Overview

  • A Kafka cluster is composed of multiple brokers (servers)
    • Each broker is identified by a unique integer ID
  • Each broker stores specific topic partitions
  • Connecting to any broker (called a bootstrap broker) allows access to the entire cluster
    • Kafka clients automatically discover all brokers using metadata
  • A typical starting point: 3 brokers
    • Large clusters may have 100+ brokers
  • In examples, brokers are numbered starting from 100 (arbitrary choice)

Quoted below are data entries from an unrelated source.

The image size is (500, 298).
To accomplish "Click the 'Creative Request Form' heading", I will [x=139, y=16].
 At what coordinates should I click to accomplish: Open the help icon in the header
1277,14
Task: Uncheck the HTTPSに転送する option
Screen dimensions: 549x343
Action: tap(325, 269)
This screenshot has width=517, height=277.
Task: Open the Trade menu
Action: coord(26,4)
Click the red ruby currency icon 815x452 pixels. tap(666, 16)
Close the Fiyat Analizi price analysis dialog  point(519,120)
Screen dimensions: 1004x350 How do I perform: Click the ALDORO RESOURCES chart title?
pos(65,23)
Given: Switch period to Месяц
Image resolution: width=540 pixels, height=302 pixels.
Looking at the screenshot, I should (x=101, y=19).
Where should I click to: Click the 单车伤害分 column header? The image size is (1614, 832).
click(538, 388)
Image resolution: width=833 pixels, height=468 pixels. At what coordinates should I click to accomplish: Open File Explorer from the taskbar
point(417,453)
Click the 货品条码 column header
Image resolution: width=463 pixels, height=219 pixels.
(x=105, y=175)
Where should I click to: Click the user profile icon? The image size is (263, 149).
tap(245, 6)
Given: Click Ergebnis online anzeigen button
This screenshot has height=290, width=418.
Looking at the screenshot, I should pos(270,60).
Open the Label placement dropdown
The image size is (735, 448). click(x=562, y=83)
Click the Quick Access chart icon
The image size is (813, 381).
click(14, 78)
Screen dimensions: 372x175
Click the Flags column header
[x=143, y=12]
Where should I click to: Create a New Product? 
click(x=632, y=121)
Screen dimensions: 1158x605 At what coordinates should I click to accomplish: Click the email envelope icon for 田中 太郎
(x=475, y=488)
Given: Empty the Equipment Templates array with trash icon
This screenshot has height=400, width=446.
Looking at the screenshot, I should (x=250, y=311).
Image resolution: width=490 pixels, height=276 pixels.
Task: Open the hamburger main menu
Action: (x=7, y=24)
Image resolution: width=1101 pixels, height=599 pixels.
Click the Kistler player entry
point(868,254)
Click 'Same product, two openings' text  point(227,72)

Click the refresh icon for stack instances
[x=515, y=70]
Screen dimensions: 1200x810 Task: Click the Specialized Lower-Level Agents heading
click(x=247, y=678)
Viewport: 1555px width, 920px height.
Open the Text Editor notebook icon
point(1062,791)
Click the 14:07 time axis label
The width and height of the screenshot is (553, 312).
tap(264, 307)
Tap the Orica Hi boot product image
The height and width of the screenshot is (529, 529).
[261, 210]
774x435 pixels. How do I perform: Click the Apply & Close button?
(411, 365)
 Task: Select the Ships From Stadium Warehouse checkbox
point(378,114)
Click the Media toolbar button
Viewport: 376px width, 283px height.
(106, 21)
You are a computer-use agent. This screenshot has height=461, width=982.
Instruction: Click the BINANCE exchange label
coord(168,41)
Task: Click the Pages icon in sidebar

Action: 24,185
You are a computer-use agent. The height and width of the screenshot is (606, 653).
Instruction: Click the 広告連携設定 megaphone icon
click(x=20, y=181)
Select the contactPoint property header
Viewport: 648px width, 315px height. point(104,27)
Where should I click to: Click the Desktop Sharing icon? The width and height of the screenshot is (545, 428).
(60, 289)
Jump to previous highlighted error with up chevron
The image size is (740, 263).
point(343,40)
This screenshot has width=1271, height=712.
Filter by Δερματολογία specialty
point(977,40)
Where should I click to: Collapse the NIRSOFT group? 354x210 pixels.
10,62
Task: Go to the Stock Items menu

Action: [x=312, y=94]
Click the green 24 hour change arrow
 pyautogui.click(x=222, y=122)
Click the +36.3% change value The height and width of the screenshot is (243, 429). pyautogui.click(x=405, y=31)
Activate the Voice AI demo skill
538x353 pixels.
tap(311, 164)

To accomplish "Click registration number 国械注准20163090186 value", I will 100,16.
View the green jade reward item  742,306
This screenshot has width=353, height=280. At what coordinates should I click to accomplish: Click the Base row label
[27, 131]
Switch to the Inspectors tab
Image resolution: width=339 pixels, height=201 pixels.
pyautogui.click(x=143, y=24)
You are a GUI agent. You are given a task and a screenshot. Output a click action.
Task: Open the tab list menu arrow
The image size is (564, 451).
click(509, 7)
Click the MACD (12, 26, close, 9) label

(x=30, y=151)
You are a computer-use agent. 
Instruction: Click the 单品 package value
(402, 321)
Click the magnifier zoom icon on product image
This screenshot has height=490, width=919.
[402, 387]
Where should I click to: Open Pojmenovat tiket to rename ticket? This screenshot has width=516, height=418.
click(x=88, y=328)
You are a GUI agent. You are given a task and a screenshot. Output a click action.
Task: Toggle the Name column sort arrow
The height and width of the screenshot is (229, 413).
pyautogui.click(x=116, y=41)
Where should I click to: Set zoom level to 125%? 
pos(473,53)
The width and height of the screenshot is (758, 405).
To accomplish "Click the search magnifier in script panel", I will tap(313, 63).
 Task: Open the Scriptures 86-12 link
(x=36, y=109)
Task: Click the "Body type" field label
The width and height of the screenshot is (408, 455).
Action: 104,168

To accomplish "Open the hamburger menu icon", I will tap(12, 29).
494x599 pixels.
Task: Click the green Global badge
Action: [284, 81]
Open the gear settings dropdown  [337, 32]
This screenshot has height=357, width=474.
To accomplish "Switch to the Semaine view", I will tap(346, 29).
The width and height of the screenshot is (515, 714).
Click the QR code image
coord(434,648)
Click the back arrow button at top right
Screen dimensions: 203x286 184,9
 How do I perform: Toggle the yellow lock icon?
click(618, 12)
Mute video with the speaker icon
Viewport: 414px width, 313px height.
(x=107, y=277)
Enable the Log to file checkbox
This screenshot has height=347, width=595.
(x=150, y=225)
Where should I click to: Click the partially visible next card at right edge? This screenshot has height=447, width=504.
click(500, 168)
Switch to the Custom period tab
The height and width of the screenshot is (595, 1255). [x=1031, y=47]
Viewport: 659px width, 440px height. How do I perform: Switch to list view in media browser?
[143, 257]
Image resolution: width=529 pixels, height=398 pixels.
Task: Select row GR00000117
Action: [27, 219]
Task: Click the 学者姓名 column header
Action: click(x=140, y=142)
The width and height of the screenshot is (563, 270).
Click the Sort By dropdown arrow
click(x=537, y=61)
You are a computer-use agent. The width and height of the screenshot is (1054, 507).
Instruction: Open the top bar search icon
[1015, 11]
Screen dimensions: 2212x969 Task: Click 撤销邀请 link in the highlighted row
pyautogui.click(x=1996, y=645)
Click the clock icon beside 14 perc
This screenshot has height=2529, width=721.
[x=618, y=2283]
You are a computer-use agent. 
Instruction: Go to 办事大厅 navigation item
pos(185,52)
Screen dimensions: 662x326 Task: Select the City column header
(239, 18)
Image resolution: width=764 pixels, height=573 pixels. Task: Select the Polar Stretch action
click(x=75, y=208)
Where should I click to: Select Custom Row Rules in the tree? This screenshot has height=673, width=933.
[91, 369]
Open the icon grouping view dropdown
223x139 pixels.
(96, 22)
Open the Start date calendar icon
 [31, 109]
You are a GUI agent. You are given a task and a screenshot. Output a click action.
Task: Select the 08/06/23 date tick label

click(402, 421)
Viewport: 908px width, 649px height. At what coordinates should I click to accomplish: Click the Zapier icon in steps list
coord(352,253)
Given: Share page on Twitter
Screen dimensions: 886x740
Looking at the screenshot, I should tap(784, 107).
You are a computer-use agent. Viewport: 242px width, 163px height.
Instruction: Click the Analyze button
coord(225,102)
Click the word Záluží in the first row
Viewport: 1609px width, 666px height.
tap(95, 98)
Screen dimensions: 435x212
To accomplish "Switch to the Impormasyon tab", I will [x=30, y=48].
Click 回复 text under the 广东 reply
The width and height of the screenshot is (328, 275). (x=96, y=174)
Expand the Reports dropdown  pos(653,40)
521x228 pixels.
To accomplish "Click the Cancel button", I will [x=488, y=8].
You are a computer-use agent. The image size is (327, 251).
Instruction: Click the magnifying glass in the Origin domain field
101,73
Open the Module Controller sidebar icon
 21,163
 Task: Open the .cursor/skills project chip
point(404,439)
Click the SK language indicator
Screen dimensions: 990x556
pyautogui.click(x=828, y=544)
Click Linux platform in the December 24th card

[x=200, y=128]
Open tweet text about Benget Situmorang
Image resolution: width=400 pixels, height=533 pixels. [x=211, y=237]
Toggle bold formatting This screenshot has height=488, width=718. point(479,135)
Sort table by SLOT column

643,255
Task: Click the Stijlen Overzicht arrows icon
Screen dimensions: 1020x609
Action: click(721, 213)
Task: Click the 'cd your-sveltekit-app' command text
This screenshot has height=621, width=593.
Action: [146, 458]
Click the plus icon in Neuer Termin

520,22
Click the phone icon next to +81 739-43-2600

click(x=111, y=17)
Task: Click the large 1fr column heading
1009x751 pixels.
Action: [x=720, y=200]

Example: Topic Distribution

  • Topic-A: 3 partitions
  • Topic-B: 2 partitions
  • Data is distributed across brokers; some brokers may have no data for a topic
    • Example: Broker 103 has no Topic-B data

Kafka Broker Discovery

  • Every broker is also called a bootstrap server
  • You only need to connect to one broker — the client will discover the rest
  • Each broker stores metadata about:
    • All brokers
    • All topics
    • All partitions

Replication Factor

  • Topics should have replication factor > 1 (commonly 2 or 3)
  • This ensures high availability — if one broker goes down, others can serve the data
  • Example:
    • Topic-A has 2 partitions
    • Replication factor = 2

  • Example: Losing Broker 102
    • Brokers 101 and 103 still serve all data

Partition Leaders

  • Only one broker can be the leader for a partition at a time
  • Producers send data only to the leader broker of a partition
  • Other brokers store replicas of the data (called ISR — In-Sync Replicas)

  • Producers write only to the leader broker
  • Consumers by default read from the leader broker

Reading from Closest Replica (Since Kafka 2.4)

  • Consumers can be configured to read from the closest replica instead of the leader
  • Benefits:
    • Reduced latency
    • Lower network costs (especially in cloud deployments)